Meaning "product of an untimely birth" is from 1630s; earlier in this sense was abortive (early 14c.). Another earlier noun in English for "miscarriage" was abort (early 15c.). In the Middle English translation of Guy de Chauliac's "Grande Chirurgie" (early 15c.) Latin aborsum is used for "stillbirth, forced abortion." Abortment is attested from c. 1600; aborsement from 1530s, both archaic. Aborticide (1875) is illogical. Compare miscarriage.

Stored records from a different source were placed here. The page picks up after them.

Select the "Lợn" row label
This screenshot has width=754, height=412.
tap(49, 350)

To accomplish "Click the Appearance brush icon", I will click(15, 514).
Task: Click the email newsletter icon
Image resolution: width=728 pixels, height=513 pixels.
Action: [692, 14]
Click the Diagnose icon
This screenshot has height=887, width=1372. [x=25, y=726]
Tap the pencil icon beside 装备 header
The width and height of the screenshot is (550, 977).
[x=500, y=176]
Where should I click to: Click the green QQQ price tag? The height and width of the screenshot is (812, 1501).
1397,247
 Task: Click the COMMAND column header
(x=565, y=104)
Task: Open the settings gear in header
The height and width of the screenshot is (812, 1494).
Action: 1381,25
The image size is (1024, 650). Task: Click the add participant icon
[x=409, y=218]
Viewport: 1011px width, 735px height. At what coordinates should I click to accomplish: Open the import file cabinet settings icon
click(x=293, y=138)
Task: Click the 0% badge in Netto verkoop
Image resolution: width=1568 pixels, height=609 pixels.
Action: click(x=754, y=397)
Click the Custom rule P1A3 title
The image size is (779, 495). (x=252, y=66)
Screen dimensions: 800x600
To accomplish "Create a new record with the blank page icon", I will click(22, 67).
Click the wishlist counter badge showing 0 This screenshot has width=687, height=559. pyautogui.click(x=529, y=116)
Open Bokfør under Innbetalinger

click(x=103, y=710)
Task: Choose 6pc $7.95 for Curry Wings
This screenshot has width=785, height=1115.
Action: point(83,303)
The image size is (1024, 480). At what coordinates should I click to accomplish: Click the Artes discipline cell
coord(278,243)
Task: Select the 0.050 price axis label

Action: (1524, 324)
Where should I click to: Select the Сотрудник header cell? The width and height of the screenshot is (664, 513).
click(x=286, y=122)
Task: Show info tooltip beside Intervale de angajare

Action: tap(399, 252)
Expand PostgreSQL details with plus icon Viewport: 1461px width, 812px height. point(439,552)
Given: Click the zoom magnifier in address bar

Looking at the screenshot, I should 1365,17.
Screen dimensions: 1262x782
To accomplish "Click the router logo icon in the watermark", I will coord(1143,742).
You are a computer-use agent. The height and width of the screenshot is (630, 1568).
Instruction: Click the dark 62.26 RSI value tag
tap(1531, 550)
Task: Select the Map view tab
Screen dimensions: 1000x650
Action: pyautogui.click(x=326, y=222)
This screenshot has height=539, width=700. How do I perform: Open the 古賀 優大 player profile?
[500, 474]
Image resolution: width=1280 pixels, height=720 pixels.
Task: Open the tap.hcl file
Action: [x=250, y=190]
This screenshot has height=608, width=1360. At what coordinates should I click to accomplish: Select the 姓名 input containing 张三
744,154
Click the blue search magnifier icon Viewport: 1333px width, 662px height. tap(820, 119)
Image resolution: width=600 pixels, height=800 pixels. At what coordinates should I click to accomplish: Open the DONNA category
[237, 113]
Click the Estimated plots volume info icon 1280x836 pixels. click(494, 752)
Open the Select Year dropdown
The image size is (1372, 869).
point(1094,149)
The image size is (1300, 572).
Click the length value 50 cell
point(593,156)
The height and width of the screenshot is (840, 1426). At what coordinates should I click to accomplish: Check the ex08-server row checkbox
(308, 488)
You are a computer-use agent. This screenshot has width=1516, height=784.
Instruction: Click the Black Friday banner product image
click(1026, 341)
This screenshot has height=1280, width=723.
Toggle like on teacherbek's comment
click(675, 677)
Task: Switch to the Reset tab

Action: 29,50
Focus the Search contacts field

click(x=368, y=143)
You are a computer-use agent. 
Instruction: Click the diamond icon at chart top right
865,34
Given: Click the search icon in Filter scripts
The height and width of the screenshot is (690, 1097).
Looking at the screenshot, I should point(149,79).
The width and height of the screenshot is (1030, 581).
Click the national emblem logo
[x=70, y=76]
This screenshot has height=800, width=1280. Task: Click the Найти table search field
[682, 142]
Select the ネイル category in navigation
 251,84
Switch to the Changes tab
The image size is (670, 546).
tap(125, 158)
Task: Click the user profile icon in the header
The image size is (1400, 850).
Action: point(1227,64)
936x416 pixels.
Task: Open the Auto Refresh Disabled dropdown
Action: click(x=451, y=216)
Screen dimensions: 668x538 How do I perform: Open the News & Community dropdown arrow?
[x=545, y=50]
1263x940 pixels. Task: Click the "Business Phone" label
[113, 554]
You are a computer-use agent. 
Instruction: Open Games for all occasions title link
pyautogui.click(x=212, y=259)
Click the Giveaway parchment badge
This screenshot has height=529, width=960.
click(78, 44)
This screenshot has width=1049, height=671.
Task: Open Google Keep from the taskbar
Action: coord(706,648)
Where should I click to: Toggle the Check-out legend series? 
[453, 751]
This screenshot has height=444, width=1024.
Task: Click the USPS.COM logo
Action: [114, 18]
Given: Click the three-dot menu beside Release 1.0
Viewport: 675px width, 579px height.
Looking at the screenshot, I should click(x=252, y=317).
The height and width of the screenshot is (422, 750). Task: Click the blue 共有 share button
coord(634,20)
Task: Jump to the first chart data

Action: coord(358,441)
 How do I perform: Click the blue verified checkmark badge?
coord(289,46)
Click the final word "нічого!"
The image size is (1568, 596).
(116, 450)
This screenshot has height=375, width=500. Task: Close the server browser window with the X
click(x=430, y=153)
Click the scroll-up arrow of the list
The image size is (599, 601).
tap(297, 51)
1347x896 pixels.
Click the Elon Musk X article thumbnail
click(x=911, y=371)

In 19c. some effort was made to distinguish abortion "expulsion of the fetus between 6 weeks and 6 months" from miscarriage (the same within 6 weeks of conception) and premature labor (delivery after 6 months but before due time). The deliberate miscarriage was criminal abortion. This broke down late 19c. as abortion came to be used principally for intentional miscarriages, probably via phrases such as procure an abortion.

Criminal abortion is premeditated or intentional abortion procured, at any of pregnancy, by artificial means, and solely for the purpose of preventing the birth of a living child : feticide. At common law the criminality depended on the abortion being caused after quickening. [Century Dictionary, 1899]

Foeticide (n.) appears 1823 as a forensic medical term for deliberate premature fatal expulsion of the fetus; also compare prolicide. Another 19c. medical term for it was embryoctony, with second element from a Latinized form of Greek kteinein "to destroy." Abortion was a taboo word for much of early 20c., disguised in print as criminal operation (U.S.) or illegal operation (U.K.), and replaced by miscarriage in film versions of novels. Abortium "hospital specializing in abortions," is from 1934, in a Soviet Union context.